▸ **Task details**
Swap "marker" for "symbol" in the part that opens with the line containing "Point to the small" and closes with the line containing "Point to the circled", and write out only those lines with everything else unchanged.

▸ **Rows**
================================

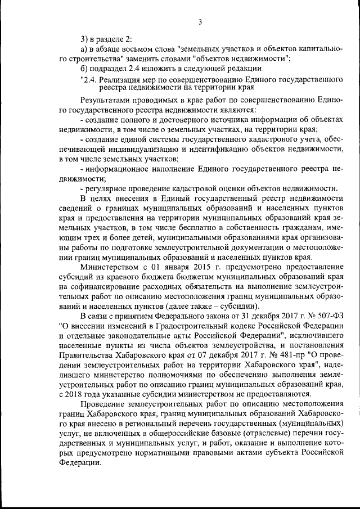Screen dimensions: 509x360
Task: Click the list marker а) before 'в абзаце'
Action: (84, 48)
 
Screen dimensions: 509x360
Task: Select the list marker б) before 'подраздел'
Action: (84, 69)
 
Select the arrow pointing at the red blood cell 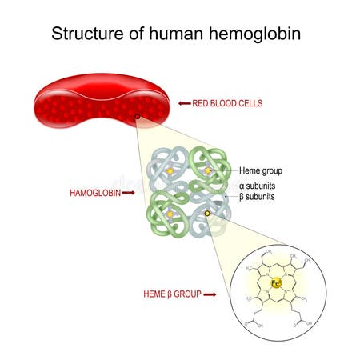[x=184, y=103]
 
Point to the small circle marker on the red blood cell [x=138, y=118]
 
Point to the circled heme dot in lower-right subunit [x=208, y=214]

================================

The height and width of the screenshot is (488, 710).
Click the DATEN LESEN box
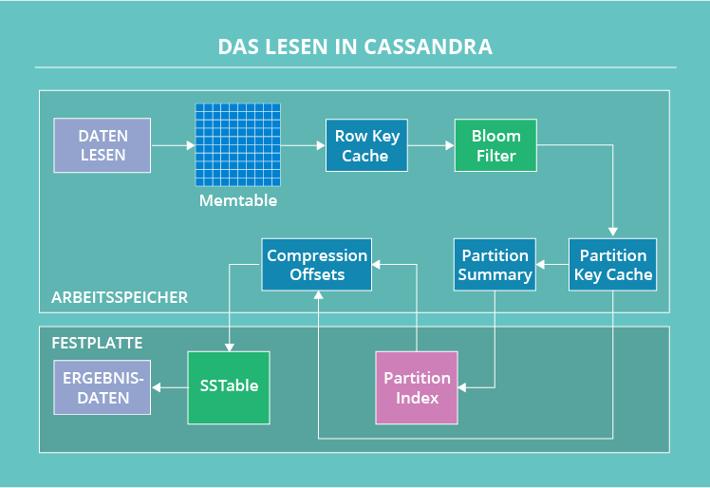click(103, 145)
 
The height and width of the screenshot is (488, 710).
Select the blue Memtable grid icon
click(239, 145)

================================

▸ **Response to the task**
Point to the small circle symbol on the red blood cell [x=138, y=118]
 
Point to the circled heme dot in lower-right subunit [x=208, y=214]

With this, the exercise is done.